Review: Facing war up close
After the withdrawal of U.S. forces from Afghanistan in August 2021, and even more so since the outbreak of the war in Ukraine, the longest war in U.S. history has faded from popular consciousness. Even while the invasion and occupation of Afghanistan played out over 20 years, it was a war that operated in the background of American life. While many people may know somebody who served in the war, few had the experience of being deployed and even fewer of experiencing combat.
For most Americans, the war was an abstraction, something they knew a little about but not a topic they could speak intelligently about. And for Gen Z, the attacks of Sept. 11 and the ensuing wars are already historical events that may or may not have drawn their interest. It is this threat of being forgotten that has caused many writers to attempt to preserve some small piece of those 20 years in print. One of the latest attempts is Ben Kesling’s Bravo Company, a book that tells the story of a U.S. Army infantry company before, during and after a difficult deployment to Afghanistan in 2009.
Having served as an officer in an infantry company, I found myself agreeing with Kesling's account of the experience of soldiers before, during and after a deployment.
Kesling, a Marine veteran of both Afghanistan and Iraq, was inspired to write the book while writing a piece for The Wall Street Journal about a gathering of veterans from Bravo Company, 2nd Battalion, 508th Parachute Infantry Regiment, a distinguished unit known for producing the finest paratroopers in the world. The unit had suffered three deaths and several severe injuries during its time in Afghanistan. Many of the soldiers from the 2009 deployment suffered from traumatic brain injuries and P.T.S.D. along with other injuries. Kesling felt that he owed it to these soldiers to tell their story in a frank and unvarnished way—conveying the triumphs, horrors and pain that remained hidden from most Americans.
In large part, Kesling accomplishes his goal; the breadth and scale of the book are impressive. In just over 300 pages, Kesling fits in accounts from officers, N.C.O.s and enlisted men, as well as a few spouses, parents and medical professionals who dealt with the aftermath of Bravo Company’s deployment. He spends time explaining the geopolitical realities of the war and how those realities exerted influence down to the battalion and company level.
For those unacquainted with the politics of the Army or with military deployments, the information provides a context for understanding the strategic forces at play for commanders and enlisted men alike. Kesling’s description does not take sides. It does not praise nor judge political decisions but is instead an objective assessment of the situation.

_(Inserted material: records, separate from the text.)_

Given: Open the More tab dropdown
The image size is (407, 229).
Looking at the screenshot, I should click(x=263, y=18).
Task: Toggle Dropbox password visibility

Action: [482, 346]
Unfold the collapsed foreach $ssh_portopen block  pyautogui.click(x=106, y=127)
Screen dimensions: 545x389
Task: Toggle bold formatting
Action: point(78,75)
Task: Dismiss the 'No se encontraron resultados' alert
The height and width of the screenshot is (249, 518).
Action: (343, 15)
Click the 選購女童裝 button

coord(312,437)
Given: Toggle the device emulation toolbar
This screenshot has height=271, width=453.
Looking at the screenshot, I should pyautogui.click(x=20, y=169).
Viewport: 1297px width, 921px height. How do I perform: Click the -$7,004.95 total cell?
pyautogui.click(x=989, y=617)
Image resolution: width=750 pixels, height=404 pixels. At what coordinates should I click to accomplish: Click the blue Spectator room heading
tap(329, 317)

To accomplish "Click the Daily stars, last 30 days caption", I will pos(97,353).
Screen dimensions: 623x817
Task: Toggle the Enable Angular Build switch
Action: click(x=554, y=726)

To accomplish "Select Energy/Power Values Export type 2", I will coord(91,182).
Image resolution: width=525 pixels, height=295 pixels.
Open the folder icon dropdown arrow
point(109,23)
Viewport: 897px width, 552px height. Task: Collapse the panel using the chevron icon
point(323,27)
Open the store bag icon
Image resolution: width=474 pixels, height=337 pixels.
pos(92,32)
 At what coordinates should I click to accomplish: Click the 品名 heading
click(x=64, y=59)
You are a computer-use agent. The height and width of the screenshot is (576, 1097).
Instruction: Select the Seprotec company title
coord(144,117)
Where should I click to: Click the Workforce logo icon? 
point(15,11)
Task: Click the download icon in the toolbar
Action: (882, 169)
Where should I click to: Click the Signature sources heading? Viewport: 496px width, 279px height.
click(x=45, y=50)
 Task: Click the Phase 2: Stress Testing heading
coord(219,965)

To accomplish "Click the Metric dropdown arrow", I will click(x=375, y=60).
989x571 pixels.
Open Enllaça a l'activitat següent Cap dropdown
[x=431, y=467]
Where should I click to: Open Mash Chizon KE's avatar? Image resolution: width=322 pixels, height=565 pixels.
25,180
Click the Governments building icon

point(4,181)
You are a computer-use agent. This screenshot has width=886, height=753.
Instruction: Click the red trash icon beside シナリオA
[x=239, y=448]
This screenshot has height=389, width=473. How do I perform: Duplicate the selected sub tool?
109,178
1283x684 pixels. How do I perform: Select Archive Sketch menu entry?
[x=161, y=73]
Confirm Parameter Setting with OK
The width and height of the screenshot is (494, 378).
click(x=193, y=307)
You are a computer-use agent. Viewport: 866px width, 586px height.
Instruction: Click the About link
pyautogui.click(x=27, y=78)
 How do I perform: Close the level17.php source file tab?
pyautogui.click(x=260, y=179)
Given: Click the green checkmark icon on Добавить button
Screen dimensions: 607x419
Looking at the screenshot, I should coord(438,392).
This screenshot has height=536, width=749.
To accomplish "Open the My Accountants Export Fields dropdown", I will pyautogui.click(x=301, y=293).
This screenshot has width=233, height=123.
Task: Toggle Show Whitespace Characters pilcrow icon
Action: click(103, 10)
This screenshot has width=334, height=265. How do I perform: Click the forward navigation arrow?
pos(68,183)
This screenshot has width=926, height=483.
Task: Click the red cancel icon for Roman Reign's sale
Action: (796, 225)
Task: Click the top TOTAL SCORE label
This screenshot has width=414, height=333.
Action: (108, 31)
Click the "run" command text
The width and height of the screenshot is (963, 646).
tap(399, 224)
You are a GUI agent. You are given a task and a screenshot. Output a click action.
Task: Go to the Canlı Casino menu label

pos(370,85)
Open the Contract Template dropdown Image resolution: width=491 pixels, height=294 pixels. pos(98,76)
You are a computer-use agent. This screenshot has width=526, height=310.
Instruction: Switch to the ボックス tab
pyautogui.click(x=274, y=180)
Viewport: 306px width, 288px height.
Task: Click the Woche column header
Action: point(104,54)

The text can be graphic at times, describing in detail the effects of improvised explosive devices on young soldiers. Kesling does not seek to spare his readers from any of the bloody details; instead, he sometimes harps upon them, perhaps to drive home the point that what the men of Bravo Company faced was truly horrible. He explains at length what happens after a soldier triggers an I.E.D.—from the reaction of the soldiers on the ground to the arrival of a medevac helicopter to the long-term effects of the explosion. On occasion I wondered if Kesling was trying to shock his readers into paying closer attention.
Bravo Company’s primary strength is that it provides a window into a world most Americans know little about or wish did not exist.
Kesling’s most impressive feat in the book is describing the world and outlook of the U.S. Army soldier. Having served as an officer in an infantry company, I found myself agreeing with his account of the experience of soldiers before, during and after a deployment. While my experience was not anywhere near as trying as that of Bravo Company, I nonetheless was able to identify threads that tied my experience to theirs.
Throughout the book, Kesling alternates between two different voices, that of a Northwestern University-educated journalist and that of a foul-mouthed soldier, which at times can be hard to read. (To be fair, Kesling has experience at being both.) At one moment the book offers the perspective of a private in Bravo Company, almost inhabiting the person Kesling is describing. The author’s own experiences as a veteran of Iraq and Afghanistan give him access to the language of soldiers and Marines—he depicts the desire to be in combat, the shock of friends injured by I.E.D.s, the disconnect with people back home—but the language can be jarring at times, because the next sentence is that of an erudite and well-read observer. There were times when I liked the story but disliked the writing.
Kesling captures the personalities that are often found in an infantry unit: the young soldier eager to fight, the hardened veterans who both love and hate their jobs, the young officers struggling to deal with the immense responsibility placed on their shoulders. He describes well the inability of those same soldiers to convey their experiences to the people back home and the stigma that mental and physical injury can carry. The third part of the book, simply titled “After,” is the most touching; it humanizes many of the soldiers who in earlier pages came off as harsh.
Bravo Company’s primary strength is that it provides a window into a world most Americans know little about or wish did not exist. Many veterans struggle to put into words their experience and let those around them know about the difficulties encountered during those long 20 years in Afghanistan. Kesling’s text could be of great help to those who seek to better understand the experience of veterans and will serve as a historical record of one company during a difficult year in a war that often escaped national attention.